Friday Five With Han Santana-Sayles of Meow Wolf
Han Santana-Sayles is a curator and Director of Artist Collaboration for Meow Wolf, an immersive, collaborative arts exhibition based in Santa Fe, New Mexico. Meow Wolf has the vast ambition to curate the best creatives across every medium throughout the world. They also offer exhibitions as a platform for diverse, emerging and underrepresented artists across the United States. Han’s artistic taste tends to gravitate towards futuristic sci-fi aesthetics and maximalism, often incorporating parody or humor. Today Han is sharing a selection of her favorite artists’ recent installations and immersive environments for Friday Five!
1. Ebony Patterson
Seeing one of Ebony Patterson’s installations in Miami completely captivated me, along with everyone else in the room. Patterson, Jamaican-born with a residence in Kentucky, creates mixed-media installations ranging from sculpture, to paintings, to full-sized environments, all composed of glitter, appliqués, pins, embellishments, fabric, tassels, brooches, acrylic, glass pearls, beads, hand-cast heliconias and more. Viewers are submerged into a lush world where everyday objects have become historic tapestries weaving a narrative centering Black lives. It’s not until closer inspection in some of these works that you come to realize the character may be a lifeless body, a victim of violence, hidden beneath dense layers of adornment. Or, in other instances, Black youth are glowing, smiling, surrounded by a loving level of sainted embellishments. It’s startling to realize what you’re seeing in both cases are active shrines, altars that beautifully tackle grief and question stereotypes.
2. Do Ho Suh
Do Ho Suh’s full-size installations are replicas of previous homes he has occupied, built entirely out of pastel translucent fabric. I recently walked through 348 West 22nd Street, his New York apartment – it was unnerving in the best way! From the details on the toilet bowls to the meticulous crafting of tiny fabric door hinges, the translucent architecture made me feel like I had entered a shared memory space that was both intimate and foreign.
3. Freddy Mamani
I’ll never forget seeing photos of Freddy Mamani’s buildings for the first time because I couldn’t believe they were real structures and not perfectly crafted sci-fi-esque renderings!

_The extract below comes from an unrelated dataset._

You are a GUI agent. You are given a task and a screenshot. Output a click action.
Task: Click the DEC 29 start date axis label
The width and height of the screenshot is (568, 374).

I came to learn that he’s a prolific Bolivian engineer and architect, and his distinct style combines indigenous Aymara patterning with psychedelic colors and motifs – the result is nothing short of inspiring. With more than 100 buildings completed, his work alone has proliferated an era of “Neo-Andean” architecture in the city of El Alto, Bolivia. The aesthetic is my dream world – futuristic with a mix of elevated Las Vegas casino interiors.
4. Xu Bing
Xu Bing is a Chinese artist, MacArthur Fellow recipient and Cornell Professor-at-large. He created this Tiger “rug” out of 500,000 cigarettes as part of his Tobacco Project that explores the relationship between humans and their vices (in this case, tobacco). From afar, the rug is a luxurious throw, a giant prize possession; but moving closer to stare at a single cigarette, made from the cheapest quality Bing could find, you smell the overbearing stench of thousands of stale cigarettes. “It’s like lovers,” said Bing. “You cannot be too close to them or to each other, or too far away from each other. You need to maintain a very subtle distance in between, and this relationship reflects the weakness of human beings themselves.”
5. Lucy Sparrow
Imagine strolling into an empty convenience store for some gum only to realize that every item in the shop is hand-made from soft felt. This was my experience stumbling into Lucy Sparrow’s “store”, her delightful installations are fuzzy recreations of entire fully-stocked grocery stores. They usually pop up on a downtown street corner in a real convenience store setting and viewers can shop for cold cuts, booze, fresh produce and canned food and prizes ranging from $10 to $60. Sparrow customizes her installations to match the local cuisine of each city she visits, and during these pop-ups Sparrow sits unassumingly behind the counter as a cashier. Trust me – there is nothing more cheerful than happening upon a store with thousands of perfectly reconstructed felt goods. The sense of play and wonder to see hundreds of tiny vegetables smiling back at you is beyond words.